Um Doutor Esquecido da Igreja

17/01/2025

Quando pensamos nos doutores da Igreja, aqueles grandes santos especialmente reconhecidos por suas contribuições à teologia ou doutrina católica, figuras como Santo Agostinho e sua prolífica produção teológica vêm à mente; São Tomás de Aquino e sua Summa Theologiae; ou o sofisticado misticismo de Santa Teresa de Ávila. A maioria dos católicos tem pelo menos algum conhecimento básico sobre eles e pode até ter parte de seu texto na prateleira. Mas, eu suspeito que muito poucos possuem algo escrito por Santo Antônio de Pádua.

Por Casey Chalk 

Para meu constrangimento, eu nem sabia que Santo Antônio era um doutor da Igreja até ler a biografia de Valentin Strappazzon, Antônio de Pádua: Franciscano, Pregador, Professor, Santo. Ele é conhecido como um intercessor para aqueles que perderam algo importante, como um prodígio inesperado da pregação cujo talento foi revelado em um encontro entre franciscanos e dominicanos, e - é claro - como um nome favorito para gerações de ítalo-americanos. Mas por que Doctor Evangelicus, como o Papa Pio XII declarou há quase oitenta anos?

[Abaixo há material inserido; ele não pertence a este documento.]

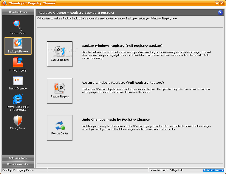Open the help question mark icon

[220, 12]
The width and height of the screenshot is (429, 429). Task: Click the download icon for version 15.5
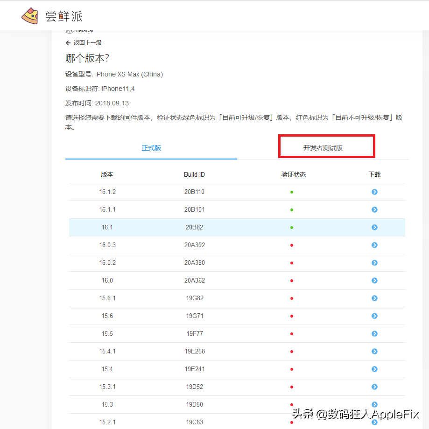coord(374,333)
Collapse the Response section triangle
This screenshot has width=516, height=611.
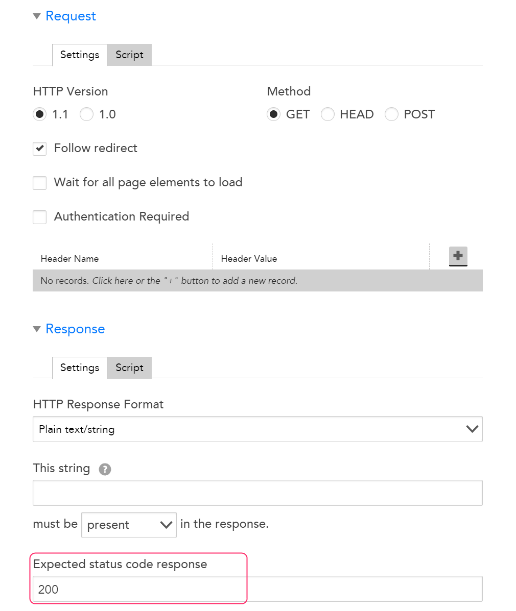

Na Carta Apostólica de 1946, Exulta, Lusitania felix, Pio XII elogiou não só «a santidade da sua vida e a gloriosa fama dos seus milagres, mas também o esplendor que a sua doutrina celeste irradia por toda a parte; iluminado e continua a iluminar o mundo inteiro com uma luz muito brilhante." Ao contrário de muitos outros doutores da Igreja, no entanto, Santo Antônio não nos deixou uma autobiografia espiritual ou extensos tratados teológicos. Tudo o que temos são cerca de 77 textos relativamente curtos (quase 60 são sermões).

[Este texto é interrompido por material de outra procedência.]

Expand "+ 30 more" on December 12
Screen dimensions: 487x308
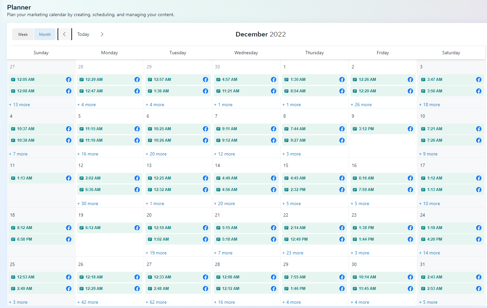(88, 203)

Como até mesmo Strapazzon reconhece, esses sermões podem parecer "um tanto opacos" devido à sua estrutura, bem como ao "uso de um vocabulário cheio de etimologias e símbolos que não evocam mais nada para os leitores de hoje". Por exemplo, Santo Antônio pregou sistematicamente trabalhando com as cláusulas e orações de um texto bíblico, explicando cada uma por sua vez. Este método, reconhecidamente, não se contenta com a exegese bíblica moderna ou com a homilética contemporânea.

No entanto, Santo Antônio foi inspirado tanto pelos Padres Ocidentais - como Santo Agostinho, São Gregório Magno, Santo Isidoro e São Bernardo de Claraval - quanto pelos Padres Capadócios e outras grandes mentes. "Quem lê os sermões com atenção", escreve Pio XII, "encontrará em Antônio um perito exegeta das Sagradas Escrituras e um teólogo notável em sua análise das verdades dogmáticas, um doutor e professor distinto no tratamento das doutrinas ascéticas e místicas".

De fato, como aponta o texto medieval Assidua, o Papa Gregório IX, contemporâneo de Santo Antônio, ficou impressionado com a "capacidade do franciscano de extrair das Escrituras significados originais e profundos", chamando-o de "uma arca, um tesouro do Testamento".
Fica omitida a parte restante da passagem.